┌────────
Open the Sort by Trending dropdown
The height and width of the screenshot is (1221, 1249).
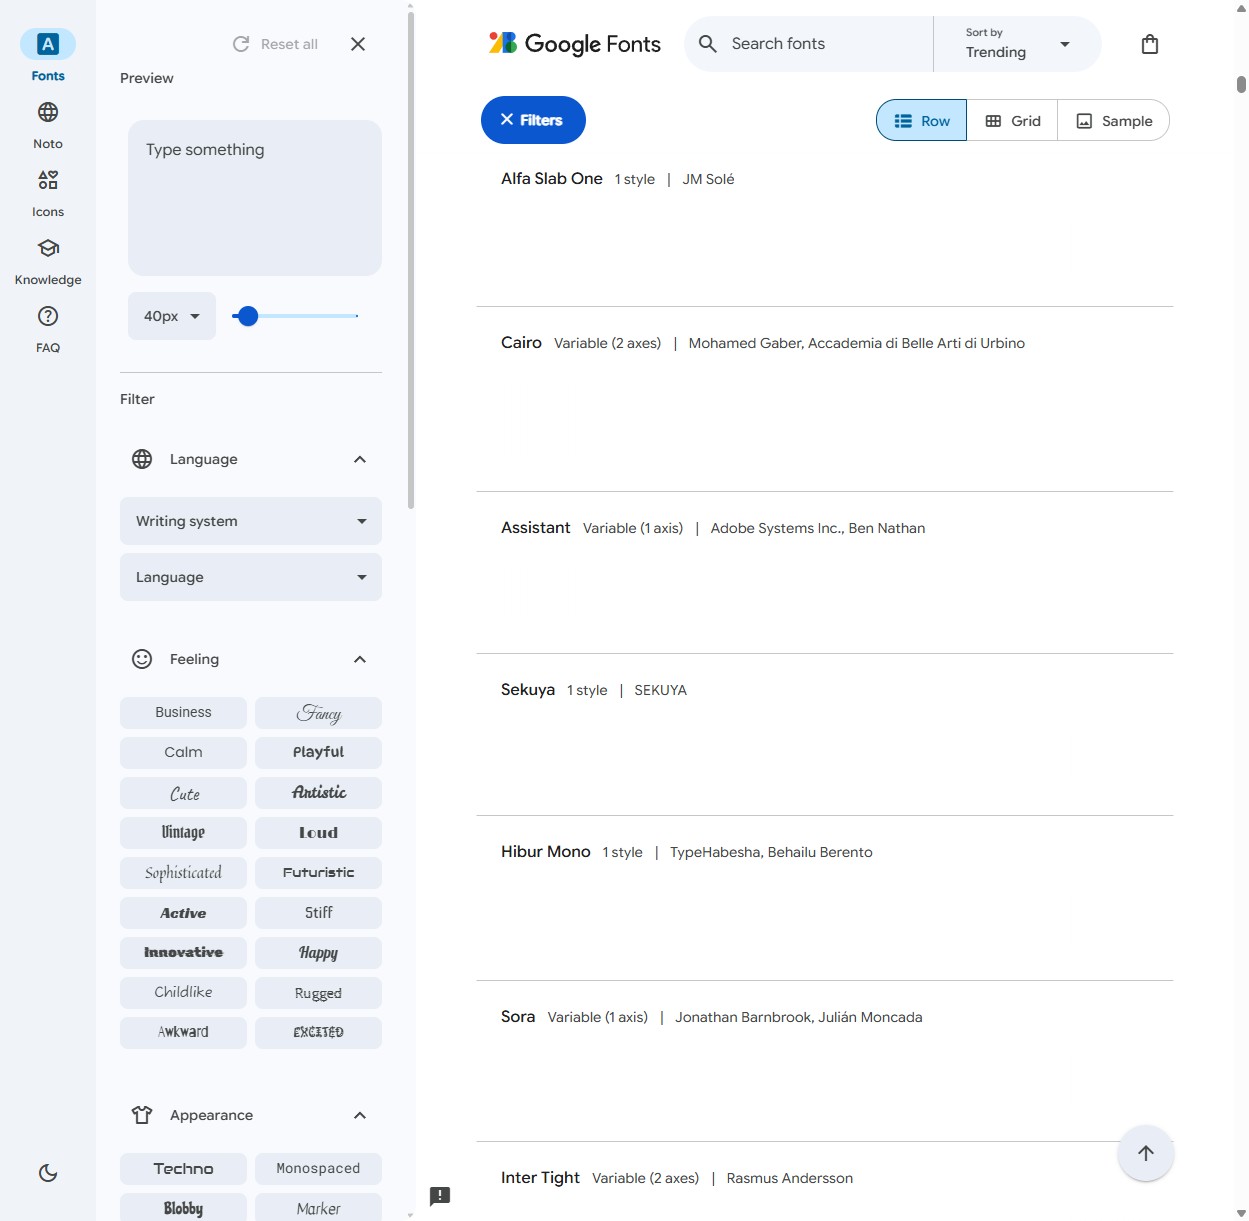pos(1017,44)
└────────
┌────────
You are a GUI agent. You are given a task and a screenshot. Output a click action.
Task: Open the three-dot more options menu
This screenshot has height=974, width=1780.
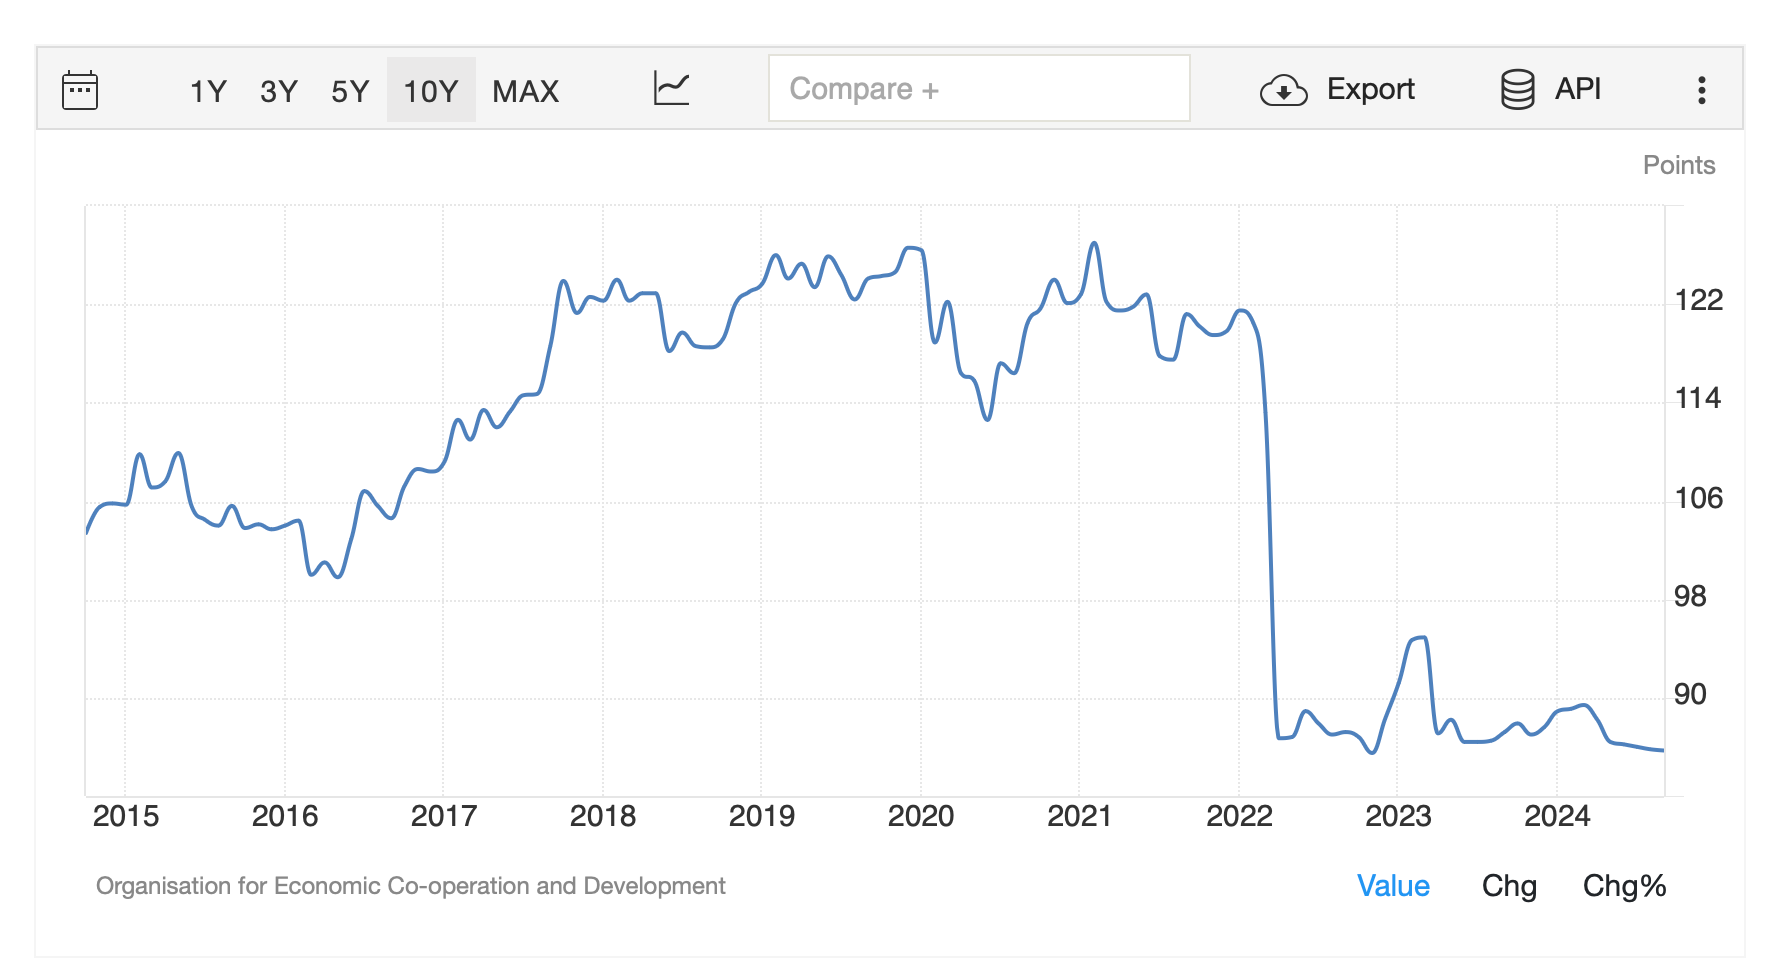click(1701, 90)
└────────
┌────────
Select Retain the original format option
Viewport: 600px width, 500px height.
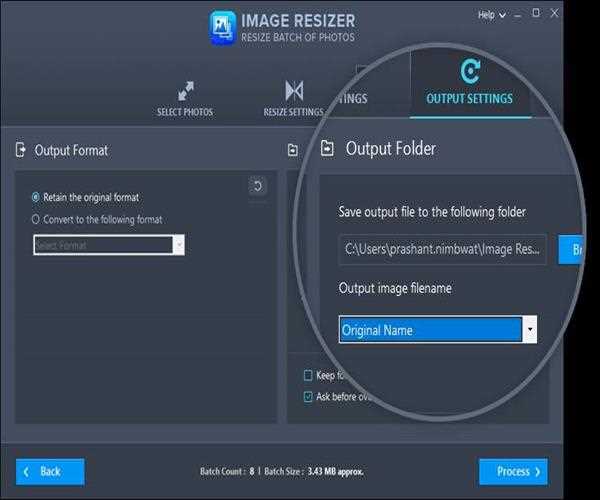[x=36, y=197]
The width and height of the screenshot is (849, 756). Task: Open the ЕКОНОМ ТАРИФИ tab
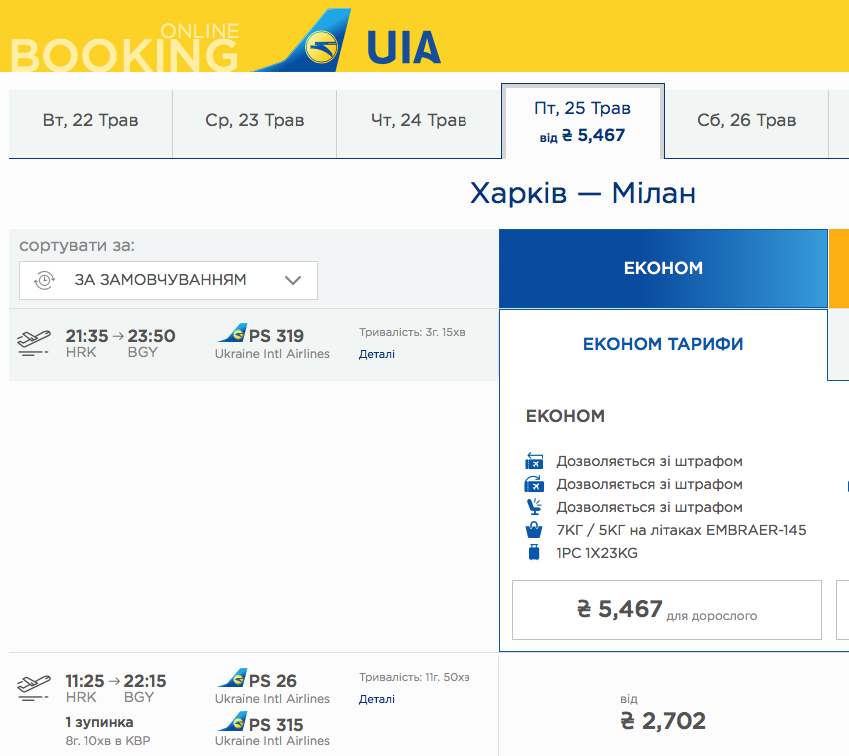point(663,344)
└────────
*DIRECTIONS FOR THIS TASK*: Extract everything in the data from the line containing "You are a GUI" down to the line containing "click(1701, 90)", reproducing those lines exactly and omitting the pictures.

*RESULT FOR THIS TASK*:
You are a GUI agent. You are given a task and a screenshot. Output a click action.
Task: Open the three-dot more options menu
This screenshot has height=974, width=1780.
click(1701, 90)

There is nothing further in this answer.